(Stored items)
· · ·

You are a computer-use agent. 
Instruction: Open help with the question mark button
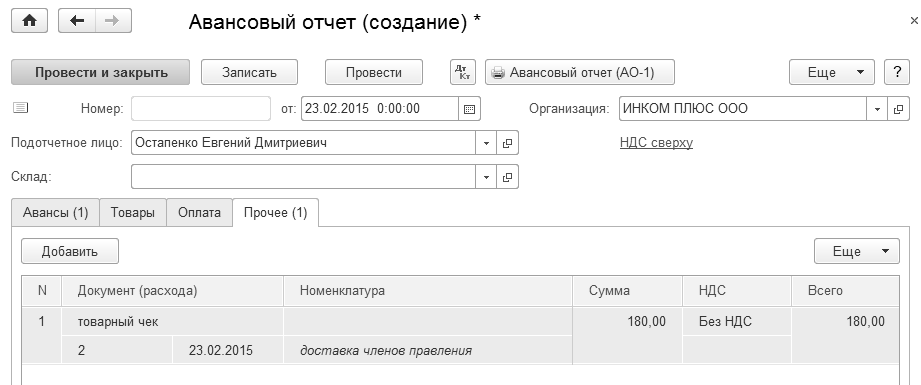897,72
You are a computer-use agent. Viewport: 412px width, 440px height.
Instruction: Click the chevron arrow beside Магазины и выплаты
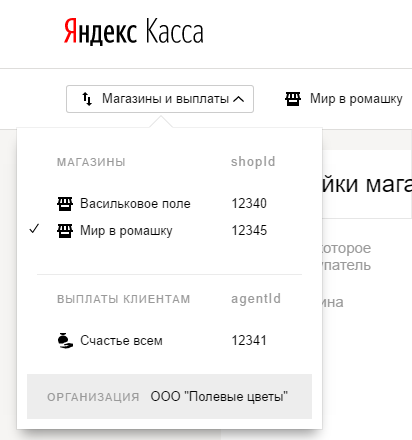(239, 99)
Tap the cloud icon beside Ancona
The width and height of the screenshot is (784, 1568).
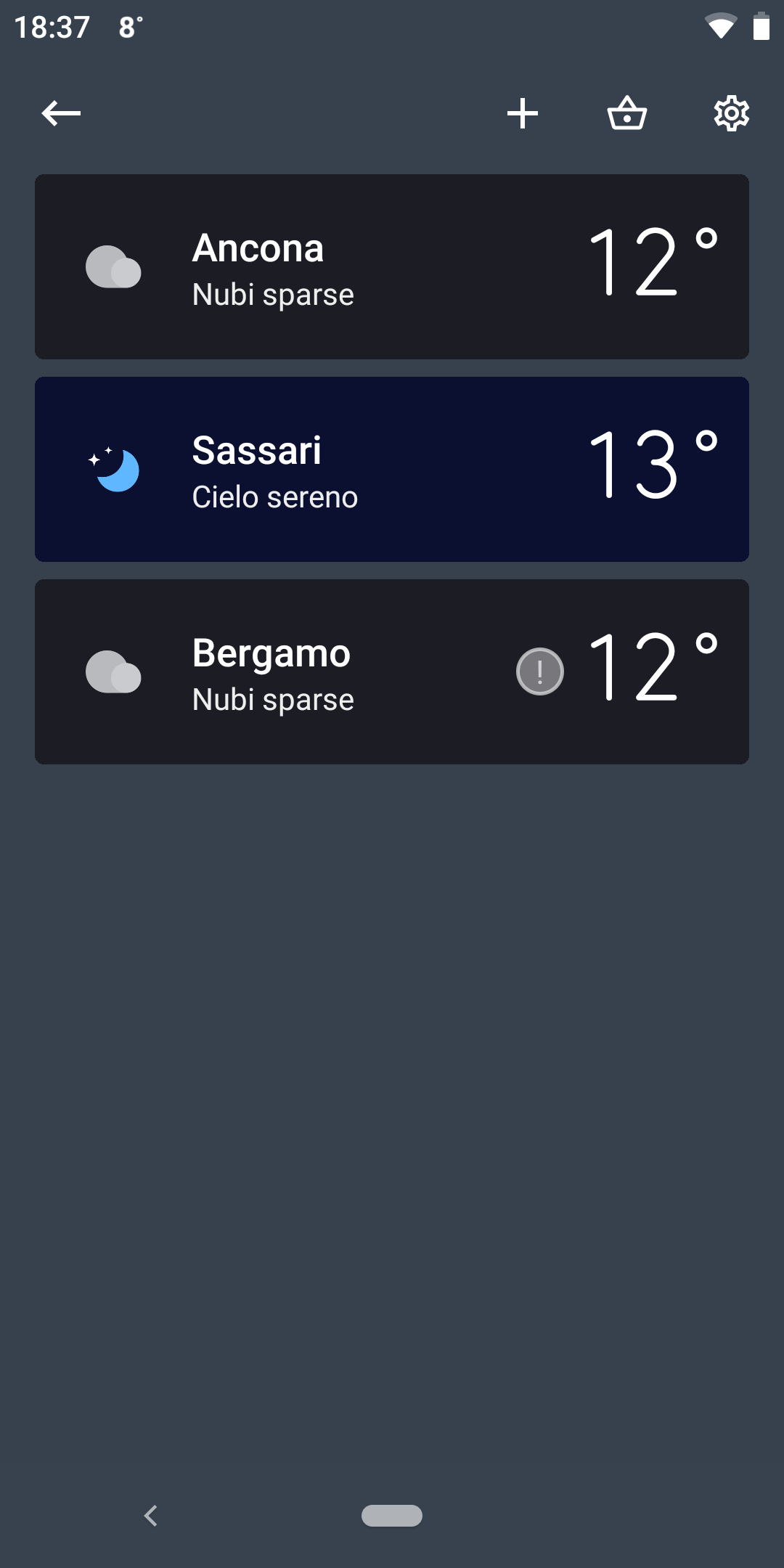point(113,267)
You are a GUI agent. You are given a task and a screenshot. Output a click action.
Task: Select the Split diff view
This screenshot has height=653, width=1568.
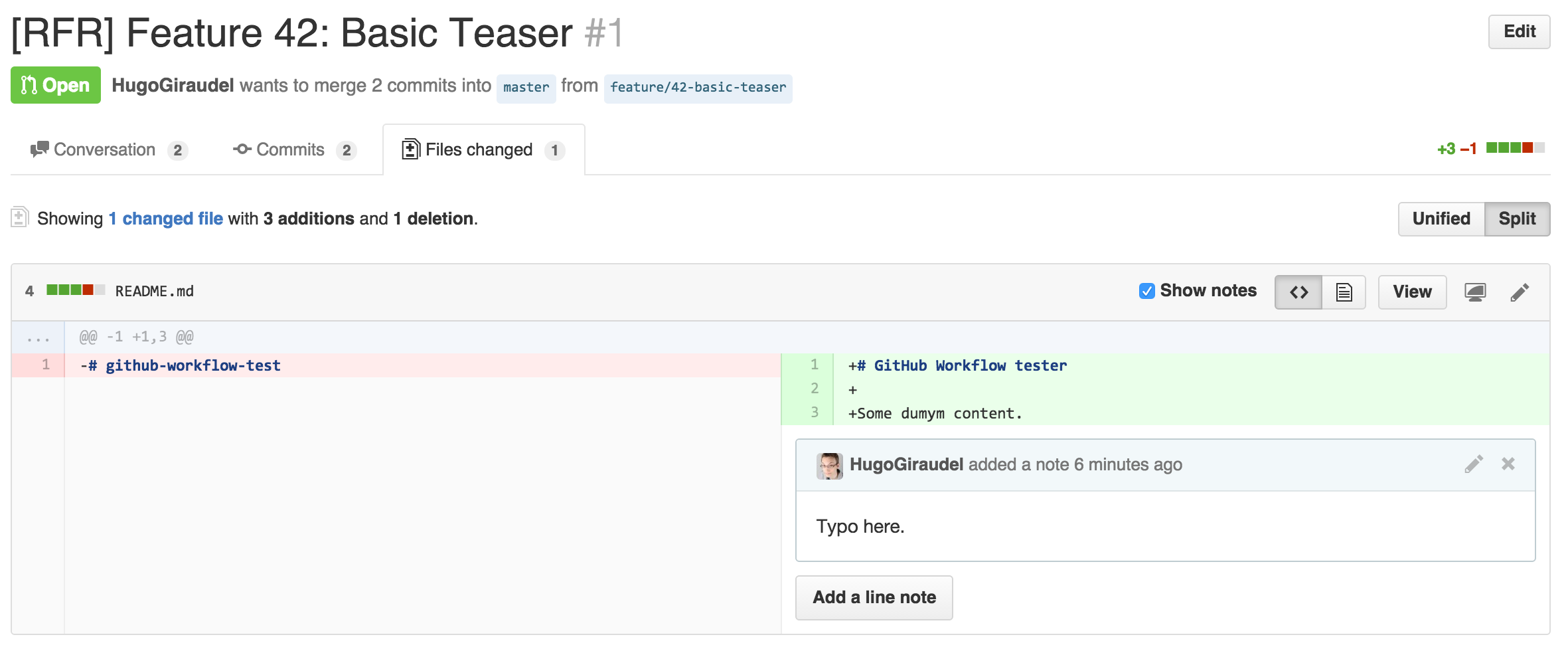click(x=1517, y=219)
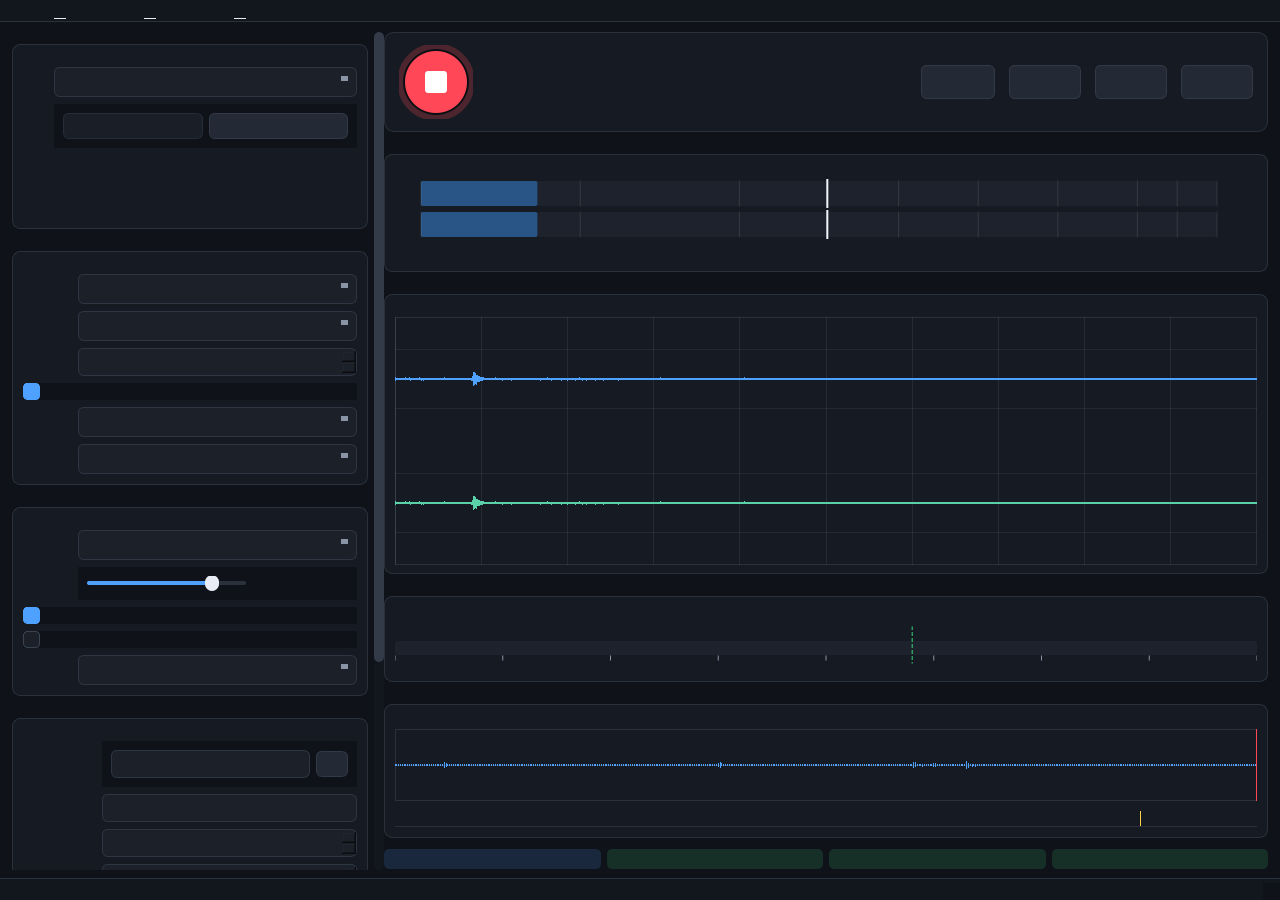Click the yellow marker beneath the overview waveform

1140,818
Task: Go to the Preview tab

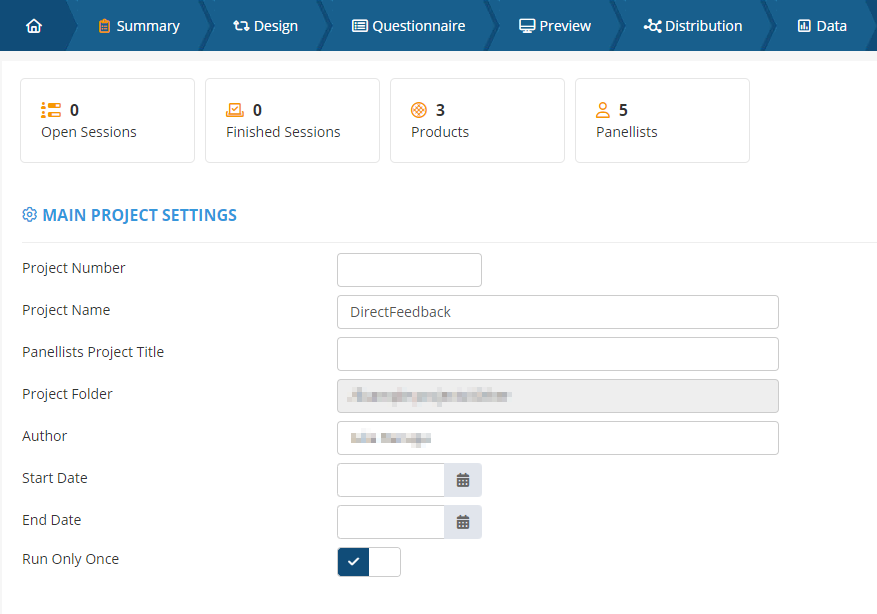Action: coord(555,26)
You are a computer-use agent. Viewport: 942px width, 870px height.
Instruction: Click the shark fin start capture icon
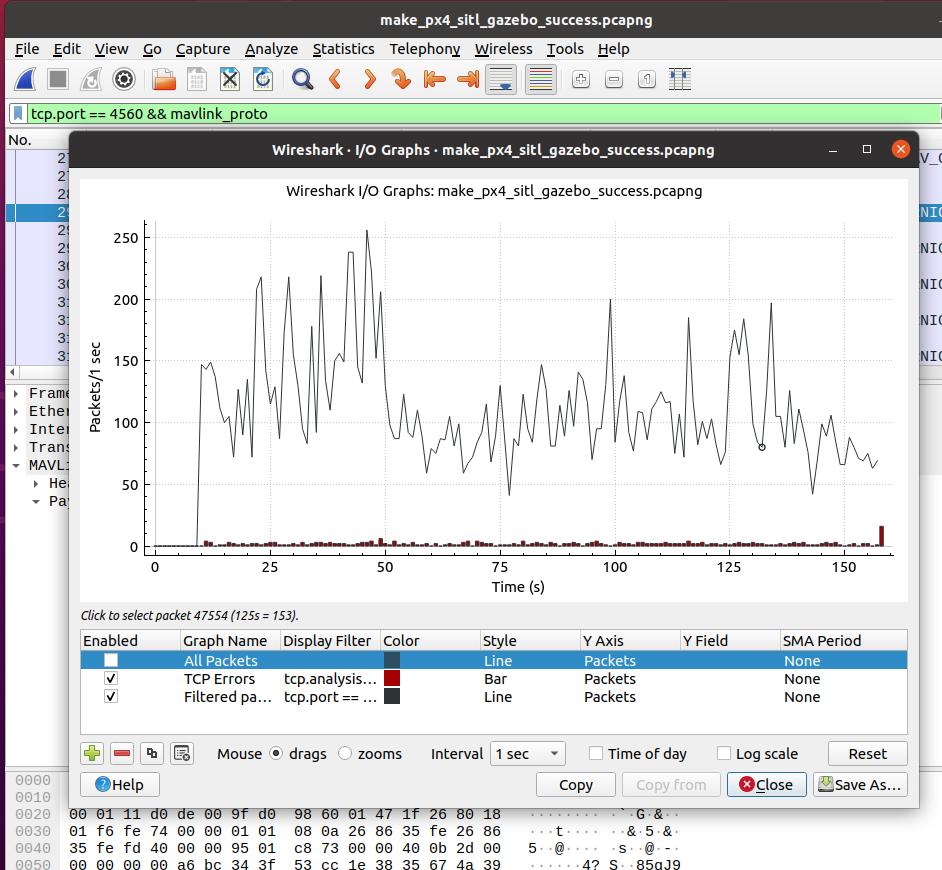(26, 79)
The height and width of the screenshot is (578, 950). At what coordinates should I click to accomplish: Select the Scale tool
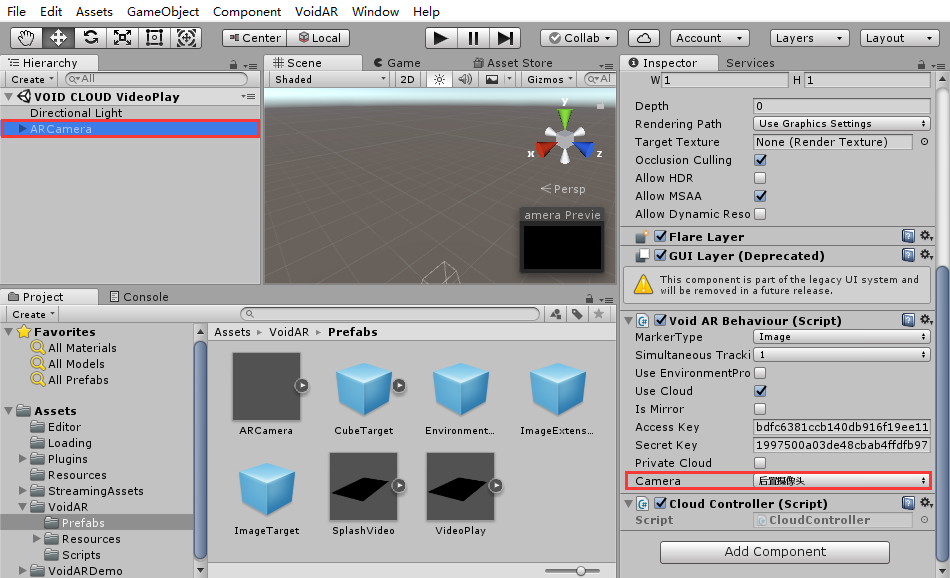click(122, 38)
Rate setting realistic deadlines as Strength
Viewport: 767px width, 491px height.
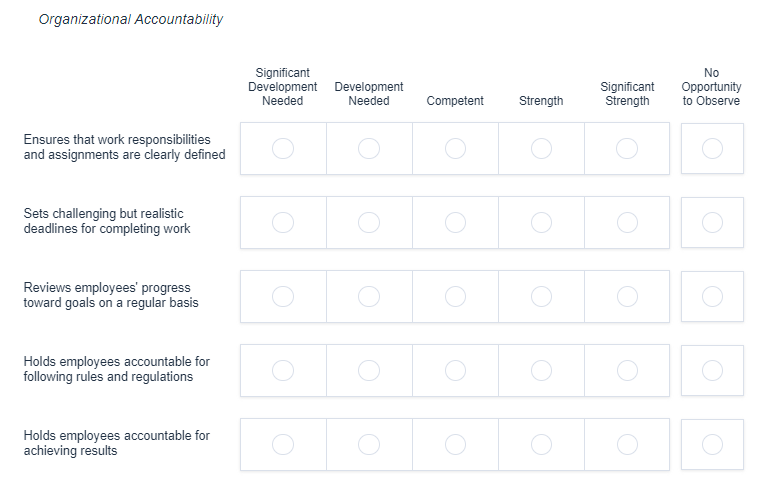click(x=541, y=222)
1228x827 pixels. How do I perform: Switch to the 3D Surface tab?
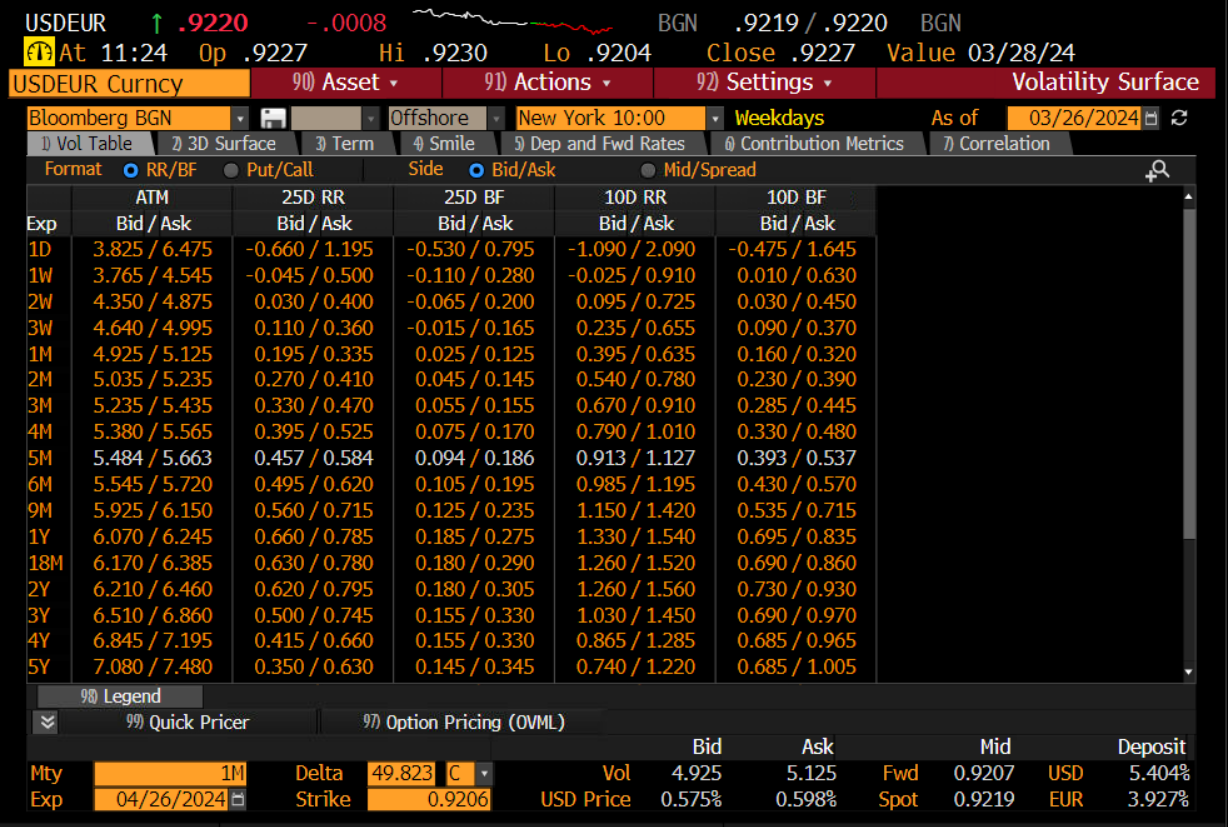pyautogui.click(x=223, y=144)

· · ·

What needs to be done.
No picture belongs in the copy. Print every entry above exactly as it stands.

Answer space.
You are a computer-use agent. 
Instruction: Open help with the question mark button
897,72
You are a computer-use agent. Viewport: 412px width, 440px height.
Instruction: Click the chevron arrow beside Магазины и выплаты
(239, 99)
Tap the cloud icon beside Ancona
The width and height of the screenshot is (784, 1568).
point(113,267)
You are a GUI agent. You are given a task and a screenshot. Output a click action.
Task: Select the Split diff view
This screenshot has height=653, width=1568.
click(x=1517, y=219)
Click the yellow marker beneath the overview waveform

1140,818
Task: Go to the Preview tab

Action: coord(555,26)
You are a computer-use agent. Viewport: 942px width, 870px height.
Instruction: Click the shark fin start capture icon
(26, 79)
The height and width of the screenshot is (578, 950). At what coordinates should I click to accomplish: Select the Scale tool
click(122, 38)
Rate setting realistic deadlines as Strength
Viewport: 767px width, 491px height.
click(x=541, y=222)
1228x827 pixels. How do I perform: Switch to the 3D Surface tab?
pyautogui.click(x=223, y=144)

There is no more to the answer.